Going back to our example above, the compiler would use these traits when filling in the dyn* vtable:

fn main() {
    let mut counter: dyn* Counter =
        dyn_star_from_raw_parts(
            transmute::<*const ()>(
                <&mut usize as IntoDyn>::into_dyn(&mut 0)),
            VTable {
                get_value: |this: *const ()| {
                    let this
                        = transmute::<<&mut usize as IntoDyn>::Ptr>(this);
                    let this = <&mut usize as IntoDyn>::as_ref_self(this);
                    this.get_value()
                },
                increment: |this: *const ()| {
                    let this
                        = transmute::<<&mut usize as IntoDyn>::Ptr>(this);
                    let this = <&mut usize as IntoDyn>::as_mut_self(this);
                    this.increment()                    
                }
            });

    counter.increment();
    
    println!("The value is {}", counter.get_value());
}

Types would then be responsible for defining how to do this coercion.
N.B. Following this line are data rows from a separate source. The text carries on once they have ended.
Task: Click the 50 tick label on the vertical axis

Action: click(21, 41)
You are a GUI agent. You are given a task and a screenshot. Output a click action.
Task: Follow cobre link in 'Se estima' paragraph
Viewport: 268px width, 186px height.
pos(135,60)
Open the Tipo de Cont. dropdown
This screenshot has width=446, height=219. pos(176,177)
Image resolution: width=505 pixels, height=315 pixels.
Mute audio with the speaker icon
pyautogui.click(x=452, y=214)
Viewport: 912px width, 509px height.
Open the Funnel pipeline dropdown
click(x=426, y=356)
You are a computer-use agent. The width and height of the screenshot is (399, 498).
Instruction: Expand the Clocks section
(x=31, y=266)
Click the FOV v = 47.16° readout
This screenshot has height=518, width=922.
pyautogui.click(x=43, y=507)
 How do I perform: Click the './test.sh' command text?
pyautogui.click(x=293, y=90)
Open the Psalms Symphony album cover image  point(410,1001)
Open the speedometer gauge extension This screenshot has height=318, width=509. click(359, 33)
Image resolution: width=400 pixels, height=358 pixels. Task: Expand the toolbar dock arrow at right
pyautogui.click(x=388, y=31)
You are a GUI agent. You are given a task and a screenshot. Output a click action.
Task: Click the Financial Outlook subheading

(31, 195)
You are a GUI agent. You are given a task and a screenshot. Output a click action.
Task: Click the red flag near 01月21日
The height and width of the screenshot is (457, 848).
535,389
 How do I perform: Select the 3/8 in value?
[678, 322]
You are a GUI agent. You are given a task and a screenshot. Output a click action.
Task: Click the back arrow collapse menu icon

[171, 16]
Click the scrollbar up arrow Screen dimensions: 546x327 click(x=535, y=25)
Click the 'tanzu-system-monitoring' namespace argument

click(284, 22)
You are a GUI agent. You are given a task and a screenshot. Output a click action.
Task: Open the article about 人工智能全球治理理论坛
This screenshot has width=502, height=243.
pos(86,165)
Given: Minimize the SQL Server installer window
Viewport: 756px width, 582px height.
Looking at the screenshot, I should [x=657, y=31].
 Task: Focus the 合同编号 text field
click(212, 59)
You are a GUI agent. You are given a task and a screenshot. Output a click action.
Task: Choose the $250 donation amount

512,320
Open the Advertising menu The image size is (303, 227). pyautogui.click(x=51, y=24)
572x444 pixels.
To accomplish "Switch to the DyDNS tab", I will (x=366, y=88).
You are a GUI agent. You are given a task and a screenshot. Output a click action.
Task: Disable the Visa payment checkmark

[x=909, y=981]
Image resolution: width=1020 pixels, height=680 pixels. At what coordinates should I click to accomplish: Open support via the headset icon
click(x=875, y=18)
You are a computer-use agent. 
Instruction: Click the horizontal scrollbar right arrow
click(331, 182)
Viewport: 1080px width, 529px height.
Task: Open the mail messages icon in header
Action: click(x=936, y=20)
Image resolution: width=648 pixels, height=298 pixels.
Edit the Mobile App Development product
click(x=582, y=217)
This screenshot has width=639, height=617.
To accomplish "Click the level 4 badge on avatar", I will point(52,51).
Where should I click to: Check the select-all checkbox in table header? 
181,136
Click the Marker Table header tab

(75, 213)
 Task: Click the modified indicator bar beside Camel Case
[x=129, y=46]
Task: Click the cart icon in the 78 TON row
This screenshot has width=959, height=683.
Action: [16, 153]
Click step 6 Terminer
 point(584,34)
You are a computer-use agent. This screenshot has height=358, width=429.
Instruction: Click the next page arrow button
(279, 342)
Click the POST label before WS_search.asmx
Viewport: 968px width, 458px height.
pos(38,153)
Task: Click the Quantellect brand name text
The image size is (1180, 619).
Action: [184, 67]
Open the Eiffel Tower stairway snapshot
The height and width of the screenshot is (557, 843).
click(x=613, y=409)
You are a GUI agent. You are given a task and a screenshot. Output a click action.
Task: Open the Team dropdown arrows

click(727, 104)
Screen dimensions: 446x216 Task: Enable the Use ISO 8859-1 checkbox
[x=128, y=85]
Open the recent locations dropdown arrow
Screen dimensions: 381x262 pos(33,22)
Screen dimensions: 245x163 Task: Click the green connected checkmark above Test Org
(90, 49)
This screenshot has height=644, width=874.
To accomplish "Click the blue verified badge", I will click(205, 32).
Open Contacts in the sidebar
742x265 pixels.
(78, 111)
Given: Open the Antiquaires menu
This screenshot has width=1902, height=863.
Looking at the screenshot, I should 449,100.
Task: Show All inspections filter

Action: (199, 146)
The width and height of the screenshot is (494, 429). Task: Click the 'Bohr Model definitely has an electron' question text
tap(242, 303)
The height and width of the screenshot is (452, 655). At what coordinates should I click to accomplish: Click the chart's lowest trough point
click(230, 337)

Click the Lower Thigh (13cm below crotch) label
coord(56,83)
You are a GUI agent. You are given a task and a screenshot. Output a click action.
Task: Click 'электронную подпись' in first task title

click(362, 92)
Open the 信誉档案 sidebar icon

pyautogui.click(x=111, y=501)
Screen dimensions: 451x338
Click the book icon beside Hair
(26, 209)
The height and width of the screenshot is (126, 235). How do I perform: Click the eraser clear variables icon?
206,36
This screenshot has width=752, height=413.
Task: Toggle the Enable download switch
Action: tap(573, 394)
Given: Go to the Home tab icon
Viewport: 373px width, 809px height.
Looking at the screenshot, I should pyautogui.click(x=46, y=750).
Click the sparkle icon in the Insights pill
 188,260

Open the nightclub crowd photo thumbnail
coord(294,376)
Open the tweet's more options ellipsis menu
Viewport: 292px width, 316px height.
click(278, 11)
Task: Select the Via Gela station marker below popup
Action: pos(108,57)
For things that are already pointer sized, this would likely just be a transmute. In fact, we could provide a blanket implementation:

impl<T> IntoDyn for T
where T: PointerSized {
    type Ptr = T;
    fn into_dyn(this: Self) -> Self::Ptr {
        this
    }
    // ...
}

We also have the option of auto-boxing impls:

impl IntoDyn for BigStruct {
    type Ptr = Box<BigStruct>;
    
    fn into_dyn(this: Self) -> Self::Ptr {
        Box::new(this)
    }
    
    fn as_ref_self(this: &Box<Self::Ptr>) -> &Self {
        this.as_ref()
    }
    
    // ...
}

One key point about this design is that the Ptr associated type means the compiler can do all of the transmuting in code it generates, and impls of IntoDyn (or whatever we call it) can be implemented completely in safe code.

Is this extra functionality useful?

While these traits are significantly more flexible, it's unclear whether that buys us much. For example, the auto-boxing example could be done similarly to this:

trait Foo {
    async fn foo(&self);
}

impl Foo for BigStruct {
    #[refine]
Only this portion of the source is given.